▸ **Goal of the exercise**
Render the entire listing below as a numbered list, one line per item, omitting every blank line.

▸ **Records for this task**
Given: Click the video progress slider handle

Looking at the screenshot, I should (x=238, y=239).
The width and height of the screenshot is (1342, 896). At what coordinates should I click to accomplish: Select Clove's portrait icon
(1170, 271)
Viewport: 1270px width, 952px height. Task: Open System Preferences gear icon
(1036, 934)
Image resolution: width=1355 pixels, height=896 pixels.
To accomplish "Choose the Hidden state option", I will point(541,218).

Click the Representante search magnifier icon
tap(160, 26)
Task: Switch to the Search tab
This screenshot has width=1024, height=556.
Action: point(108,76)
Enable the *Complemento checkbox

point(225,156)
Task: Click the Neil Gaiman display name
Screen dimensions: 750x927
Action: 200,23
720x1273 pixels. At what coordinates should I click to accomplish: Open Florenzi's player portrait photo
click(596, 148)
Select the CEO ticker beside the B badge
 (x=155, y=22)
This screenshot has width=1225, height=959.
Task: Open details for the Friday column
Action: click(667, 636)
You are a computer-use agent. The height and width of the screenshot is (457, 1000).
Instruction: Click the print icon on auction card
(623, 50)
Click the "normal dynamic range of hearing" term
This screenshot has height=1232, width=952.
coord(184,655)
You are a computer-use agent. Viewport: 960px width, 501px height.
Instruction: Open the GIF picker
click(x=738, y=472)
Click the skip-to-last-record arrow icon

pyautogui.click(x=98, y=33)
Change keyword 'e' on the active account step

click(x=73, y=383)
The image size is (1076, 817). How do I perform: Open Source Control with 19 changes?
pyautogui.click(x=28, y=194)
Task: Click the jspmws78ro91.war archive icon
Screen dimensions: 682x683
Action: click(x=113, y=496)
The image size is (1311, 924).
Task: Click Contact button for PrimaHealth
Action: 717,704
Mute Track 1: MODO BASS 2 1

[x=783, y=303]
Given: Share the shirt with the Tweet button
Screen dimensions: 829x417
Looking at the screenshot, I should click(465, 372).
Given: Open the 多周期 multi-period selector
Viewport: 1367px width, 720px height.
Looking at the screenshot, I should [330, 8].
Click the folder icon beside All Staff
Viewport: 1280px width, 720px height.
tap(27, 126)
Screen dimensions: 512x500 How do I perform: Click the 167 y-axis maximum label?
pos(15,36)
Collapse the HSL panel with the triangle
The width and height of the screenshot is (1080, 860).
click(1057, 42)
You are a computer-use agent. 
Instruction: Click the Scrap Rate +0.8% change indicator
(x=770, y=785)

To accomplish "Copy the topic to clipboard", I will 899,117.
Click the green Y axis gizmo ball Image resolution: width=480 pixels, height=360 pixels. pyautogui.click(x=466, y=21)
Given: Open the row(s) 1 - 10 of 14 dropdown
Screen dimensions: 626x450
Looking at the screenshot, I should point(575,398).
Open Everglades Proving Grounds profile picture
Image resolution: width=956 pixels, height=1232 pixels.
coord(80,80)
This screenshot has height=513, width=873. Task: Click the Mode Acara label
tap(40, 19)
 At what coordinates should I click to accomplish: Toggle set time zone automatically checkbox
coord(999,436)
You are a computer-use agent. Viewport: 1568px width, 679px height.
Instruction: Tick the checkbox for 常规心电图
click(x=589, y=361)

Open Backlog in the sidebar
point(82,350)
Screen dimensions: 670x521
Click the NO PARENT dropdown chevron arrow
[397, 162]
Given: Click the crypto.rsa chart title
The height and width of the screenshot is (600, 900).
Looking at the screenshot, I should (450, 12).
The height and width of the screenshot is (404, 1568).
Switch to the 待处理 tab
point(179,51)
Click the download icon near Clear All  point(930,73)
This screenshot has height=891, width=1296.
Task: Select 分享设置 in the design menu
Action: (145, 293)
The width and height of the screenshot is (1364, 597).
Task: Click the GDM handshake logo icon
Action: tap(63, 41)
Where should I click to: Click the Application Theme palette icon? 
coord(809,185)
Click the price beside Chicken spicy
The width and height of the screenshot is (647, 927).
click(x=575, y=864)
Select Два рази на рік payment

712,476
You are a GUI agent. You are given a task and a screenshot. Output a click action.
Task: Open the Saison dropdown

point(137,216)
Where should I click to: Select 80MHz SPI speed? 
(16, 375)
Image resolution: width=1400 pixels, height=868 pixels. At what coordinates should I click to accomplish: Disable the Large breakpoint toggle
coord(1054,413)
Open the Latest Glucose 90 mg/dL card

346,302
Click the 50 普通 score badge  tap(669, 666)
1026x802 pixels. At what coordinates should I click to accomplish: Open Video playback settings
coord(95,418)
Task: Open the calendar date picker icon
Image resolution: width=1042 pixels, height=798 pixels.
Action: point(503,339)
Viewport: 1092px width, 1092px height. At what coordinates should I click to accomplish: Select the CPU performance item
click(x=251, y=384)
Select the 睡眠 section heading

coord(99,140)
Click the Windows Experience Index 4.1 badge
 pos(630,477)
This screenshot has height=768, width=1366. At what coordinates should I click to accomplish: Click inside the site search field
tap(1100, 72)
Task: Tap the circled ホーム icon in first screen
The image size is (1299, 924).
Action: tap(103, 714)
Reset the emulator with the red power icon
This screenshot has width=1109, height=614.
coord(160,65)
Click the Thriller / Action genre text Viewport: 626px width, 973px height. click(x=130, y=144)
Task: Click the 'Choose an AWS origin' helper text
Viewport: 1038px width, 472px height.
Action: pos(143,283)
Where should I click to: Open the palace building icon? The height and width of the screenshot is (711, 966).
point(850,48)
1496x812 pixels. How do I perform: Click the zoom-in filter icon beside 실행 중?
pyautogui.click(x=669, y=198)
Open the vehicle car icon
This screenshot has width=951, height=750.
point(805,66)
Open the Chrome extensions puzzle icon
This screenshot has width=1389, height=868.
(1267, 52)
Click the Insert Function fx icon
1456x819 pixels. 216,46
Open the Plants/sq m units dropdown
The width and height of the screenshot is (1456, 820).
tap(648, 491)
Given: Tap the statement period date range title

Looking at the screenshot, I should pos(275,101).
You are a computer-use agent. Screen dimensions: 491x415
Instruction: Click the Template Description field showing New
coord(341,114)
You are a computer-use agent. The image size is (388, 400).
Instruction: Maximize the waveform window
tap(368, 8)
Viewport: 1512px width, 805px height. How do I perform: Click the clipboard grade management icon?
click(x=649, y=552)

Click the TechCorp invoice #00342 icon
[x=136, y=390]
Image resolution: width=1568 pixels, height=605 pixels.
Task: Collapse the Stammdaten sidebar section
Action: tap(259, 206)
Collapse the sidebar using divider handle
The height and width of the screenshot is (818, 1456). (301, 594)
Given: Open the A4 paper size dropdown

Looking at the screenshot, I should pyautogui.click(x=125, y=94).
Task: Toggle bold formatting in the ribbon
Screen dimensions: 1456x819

▸ **Complete response**
1. Given: Click the video progress slider handle
2. Looking at the screenshot, I should (x=238, y=239).
3. The width and height of the screenshot is (1342, 896). At what coordinates should I click to accomplish: Select Clove's portrait icon
4. (1170, 271)
5. Viewport: 1270px width, 952px height. Task: Open System Preferences gear icon
6. (1036, 934)
7. Image resolution: width=1355 pixels, height=896 pixels.
8. To accomplish "Choose the Hidden state option", I will point(541,218).
9. Click the Representante search magnifier icon
10. tap(160, 26)
11. Task: Switch to the Search tab
12. This screenshot has width=1024, height=556.
13. Action: point(108,76)
14. Enable the *Complemento checkbox
15. point(225,156)
16. Task: Click the Neil Gaiman display name
17. Screen dimensions: 750x927
18. Action: 200,23
19. 720x1273 pixels. At what coordinates should I click to accomplish: Open Florenzi's player portrait photo
20. click(596, 148)
21. Select the CEO ticker beside the B badge
22.  (x=155, y=22)
23. This screenshot has width=1225, height=959.
24. Task: Open details for the Friday column
25. Action: click(667, 636)
26. You are a computer-use agent. The height and width of the screenshot is (457, 1000).
27. Instruction: Click the print icon on auction card
28. (623, 50)
29. Click the "normal dynamic range of hearing" term
30. This screenshot has height=1232, width=952.
31. coord(184,655)
32. You are a computer-use agent. Viewport: 960px width, 501px height.
33. Instruction: Open the GIF picker
34. click(x=738, y=472)
35. Click the skip-to-last-record arrow icon
36. pyautogui.click(x=98, y=33)
37. Change keyword 'e' on the active account step
38. click(x=73, y=383)
39. The image size is (1076, 817). How do I perform: Open Source Control with 19 changes?
40. pyautogui.click(x=28, y=194)
41. Task: Click the jspmws78ro91.war archive icon
42. Screen dimensions: 682x683
43. Action: click(x=113, y=496)
44. The image size is (1311, 924).
45. Task: Click Contact button for PrimaHealth
46. Action: 717,704
47. Mute Track 1: MODO BASS 2 1
48. [x=783, y=303]
49. Given: Share the shirt with the Tweet button
50. Screen dimensions: 829x417
51. Looking at the screenshot, I should click(465, 372).
52. Given: Open the 多周期 multi-period selector
53. Viewport: 1367px width, 720px height.
54. Looking at the screenshot, I should [330, 8].
55. Click the folder icon beside All Staff
56. Viewport: 1280px width, 720px height.
57. tap(27, 126)
58. Screen dimensions: 512x500 How do I perform: Click the 167 y-axis maximum label?
59. pos(15,36)
60. Collapse the HSL panel with the triangle
61. The width and height of the screenshot is (1080, 860).
62. click(1057, 42)
63. You are a computer-use agent. 
64. Instruction: Click the Scrap Rate +0.8% change indicator
65. (x=770, y=785)
66. To accomplish "Copy the topic to clipboard", I will 899,117.
67. Click the green Y axis gizmo ball Image resolution: width=480 pixels, height=360 pixels. pyautogui.click(x=466, y=21)
68. Given: Open the row(s) 1 - 10 of 14 dropdown
69. Screen dimensions: 626x450
70. Looking at the screenshot, I should point(575,398).
71. Open Everglades Proving Grounds profile picture
72. Image resolution: width=956 pixels, height=1232 pixels.
73. coord(80,80)
74. This screenshot has height=513, width=873. Task: Click the Mode Acara label
75. tap(40, 19)
76.  At what coordinates should I click to accomplish: Toggle set time zone automatically checkbox
77. coord(999,436)
78. You are a computer-use agent. Viewport: 1568px width, 679px height.
79. Instruction: Tick the checkbox for 常规心电图
80. click(x=589, y=361)
81. Open Backlog in the sidebar
82. point(82,350)
83. Screen dimensions: 670x521
84. Click the NO PARENT dropdown chevron arrow
85. [397, 162]
86. Given: Click the crypto.rsa chart title
87. The height and width of the screenshot is (600, 900).
88. Looking at the screenshot, I should (450, 12).
89. The height and width of the screenshot is (404, 1568).
90. Switch to the 待处理 tab
91. point(179,51)
92. Click the download icon near Clear All  point(930,73)
93. This screenshot has height=891, width=1296.
94. Task: Select 分享设置 in the design menu
95. Action: (145, 293)
96. The width and height of the screenshot is (1364, 597).
97. Task: Click the GDM handshake logo icon
98. Action: tap(63, 41)
99. Where should I click to: Click the Application Theme palette icon? 
100. coord(809,185)
101. Click the price beside Chicken spicy
102. The width and height of the screenshot is (647, 927).
103. click(x=575, y=864)
104. Select Два рази на рік payment
105. 712,476
106. You are a GUI agent. You are given a task and a screenshot. Output a click action.
107. Task: Open the Saison dropdown
108. point(137,216)
109. Where should I click to: Select 80MHz SPI speed? 
110. (16, 375)
111. Image resolution: width=1400 pixels, height=868 pixels. At what coordinates should I click to accomplish: Disable the Large breakpoint toggle
112. coord(1054,413)
113. Open the Latest Glucose 90 mg/dL card
114. 346,302
115. Click the 50 普通 score badge  tap(669, 666)
116. 1026x802 pixels. At what coordinates should I click to accomplish: Open Video playback settings
117. coord(95,418)
118. Task: Open the calendar date picker icon
119. Image resolution: width=1042 pixels, height=798 pixels.
120. Action: point(503,339)
121. Viewport: 1092px width, 1092px height. At what coordinates should I click to accomplish: Select the CPU performance item
122. click(x=251, y=384)
123. Select the 睡眠 section heading
124. coord(99,140)
125. Click the Windows Experience Index 4.1 badge
126.  pos(630,477)
127. This screenshot has height=768, width=1366. At what coordinates should I click to accomplish: Click inside the site search field
128. tap(1100, 72)
129. Task: Tap the circled ホーム icon in first screen
130. The image size is (1299, 924).
131. Action: tap(103, 714)
132. Reset the emulator with the red power icon
133. This screenshot has width=1109, height=614.
134. coord(160,65)
135. Click the Thriller / Action genre text Viewport: 626px width, 973px height. click(x=130, y=144)
136. Task: Click the 'Choose an AWS origin' helper text
137. Viewport: 1038px width, 472px height.
138. Action: pos(143,283)
139. Where should I click to: Open the palace building icon? The height and width of the screenshot is (711, 966).
140. point(850,48)
141. 1496x812 pixels. How do I perform: Click the zoom-in filter icon beside 실행 중?
142. pyautogui.click(x=669, y=198)
143. Open the vehicle car icon
144. This screenshot has width=951, height=750.
145. point(805,66)
146. Open the Chrome extensions puzzle icon
147. This screenshot has width=1389, height=868.
148. (1267, 52)
149. Click the Insert Function fx icon
150. 1456x819 pixels. 216,46
151. Open the Plants/sq m units dropdown
152. The width and height of the screenshot is (1456, 820).
153. tap(648, 491)
154. Given: Tap the statement period date range title
155. Looking at the screenshot, I should pos(275,101).
156. You are a computer-use agent. Screen dimensions: 491x415
157. Instruction: Click the Template Description field showing New
158. coord(341,114)
159. You are a computer-use agent. The image size is (388, 400).
160. Instruction: Maximize the waveform window
161. tap(368, 8)
162. Viewport: 1512px width, 805px height. How do I perform: Click the clipboard grade management icon?
163. click(x=649, y=552)
164. Click the TechCorp invoice #00342 icon
165. [x=136, y=390]
166. Image resolution: width=1568 pixels, height=605 pixels.
167. Task: Collapse the Stammdaten sidebar section
168. Action: tap(259, 206)
169. Collapse the sidebar using divider handle
170. The height and width of the screenshot is (818, 1456). (301, 594)
171. Given: Open the A4 paper size dropdown
172. Looking at the screenshot, I should pyautogui.click(x=125, y=94).
173. Task: Toggle bold formatting in the ribbon
174. Screen dimensions: 1456x819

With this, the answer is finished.